## Task requirements
Can you put the rows into a Markdown table with the columns "Row No." and "Text", numbering each line and skipping blank lines? Include only the lines starting at the one containing "You are a computer-use" and ending at the one containing "(x=119, y=361)".

## Data to process
* Begin *

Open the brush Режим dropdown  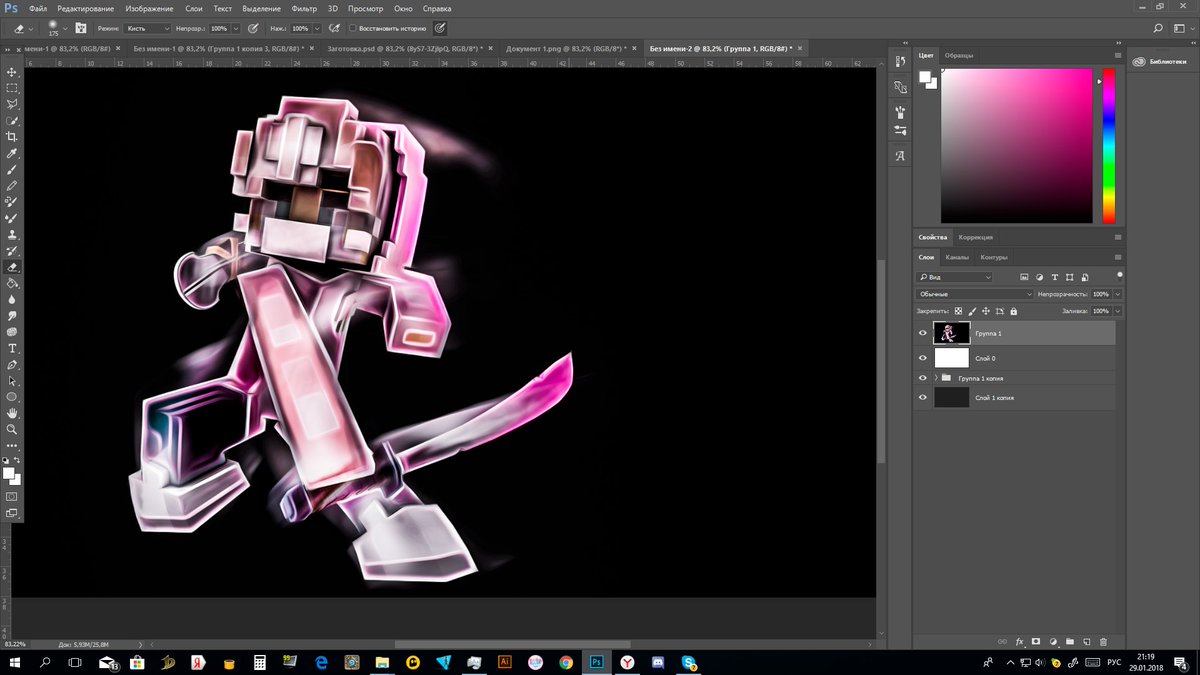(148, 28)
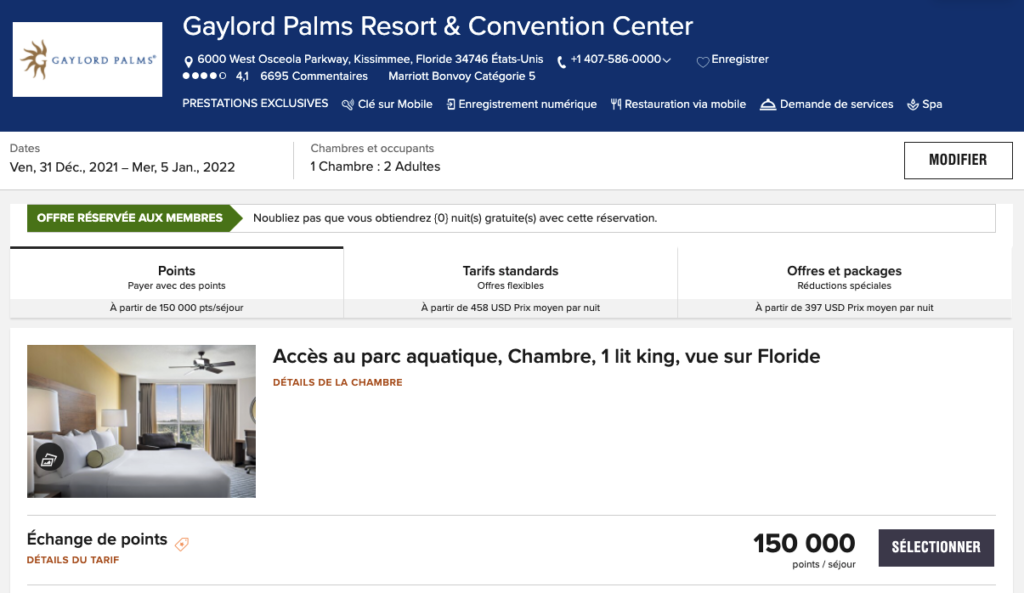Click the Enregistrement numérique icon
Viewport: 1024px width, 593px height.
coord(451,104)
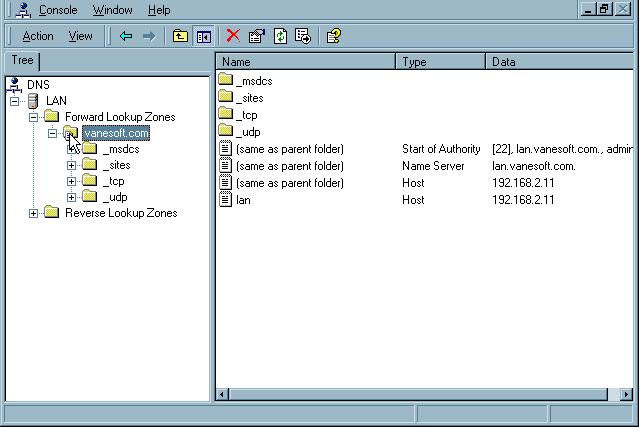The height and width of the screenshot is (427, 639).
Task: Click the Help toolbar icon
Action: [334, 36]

* End *
* Begin *

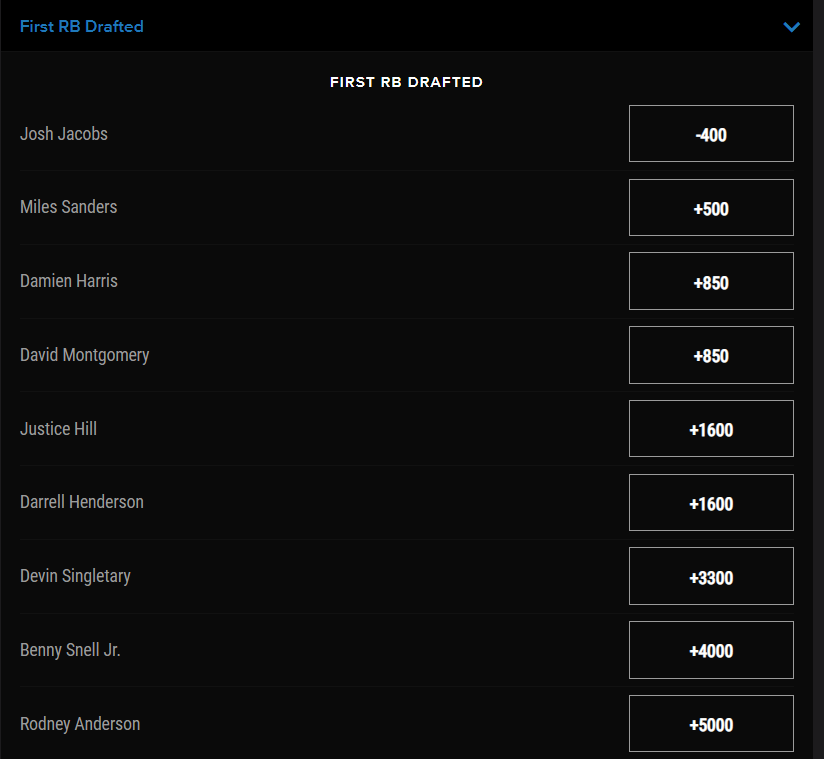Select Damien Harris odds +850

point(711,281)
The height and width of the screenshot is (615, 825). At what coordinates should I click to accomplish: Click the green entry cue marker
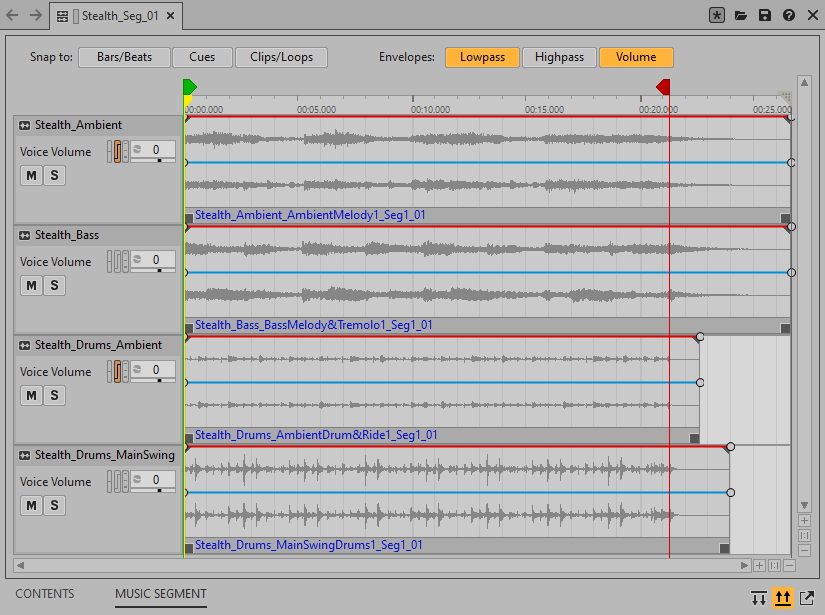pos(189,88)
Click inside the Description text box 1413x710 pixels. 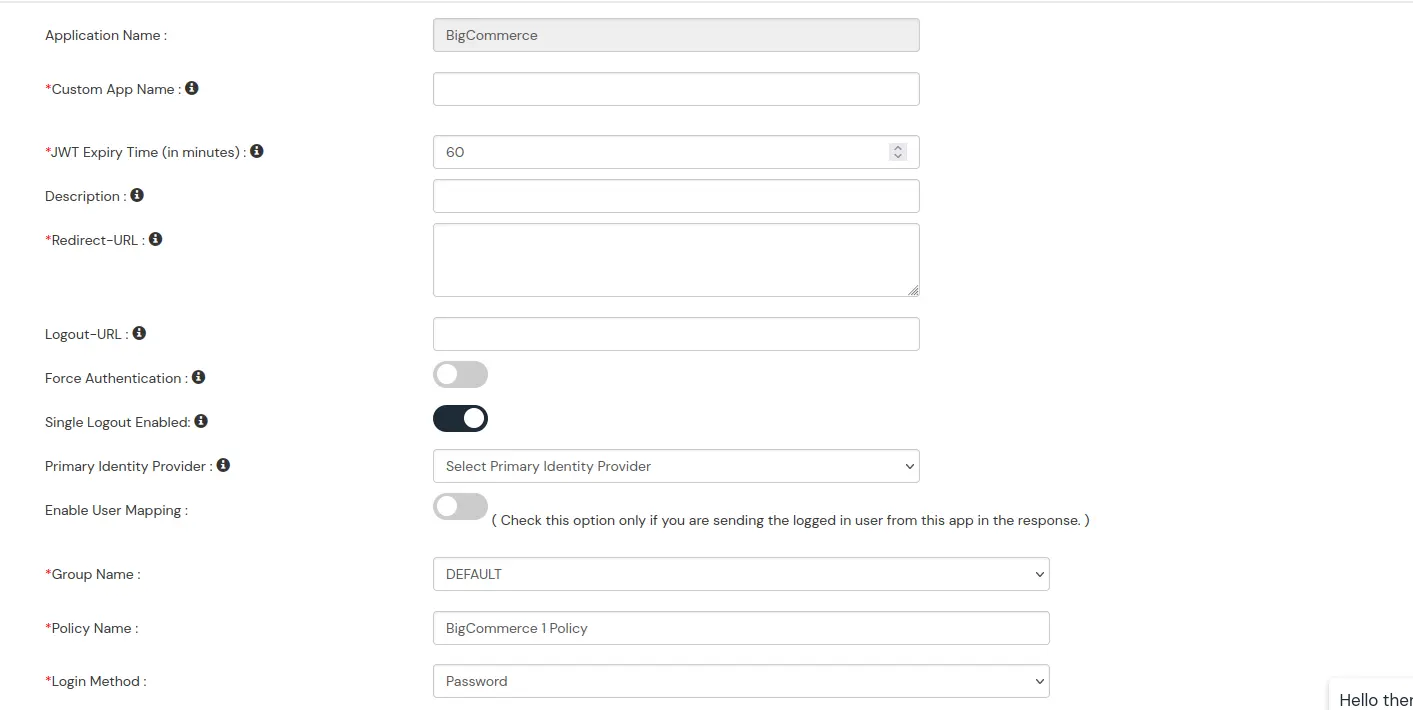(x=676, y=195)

* End *
* Begin *

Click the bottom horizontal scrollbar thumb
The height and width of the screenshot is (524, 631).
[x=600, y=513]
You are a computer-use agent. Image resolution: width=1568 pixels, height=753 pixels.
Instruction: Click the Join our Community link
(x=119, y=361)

* End *

## Answer to this problem
| Row No. | Text |
|---|---|
| 1 | You are a computer-use agent. Image resolution: width=1568 pixels, height=753 pixels. |
| 2 | Instruction: Click the Join our Community link |
| 3 | (x=119, y=361) |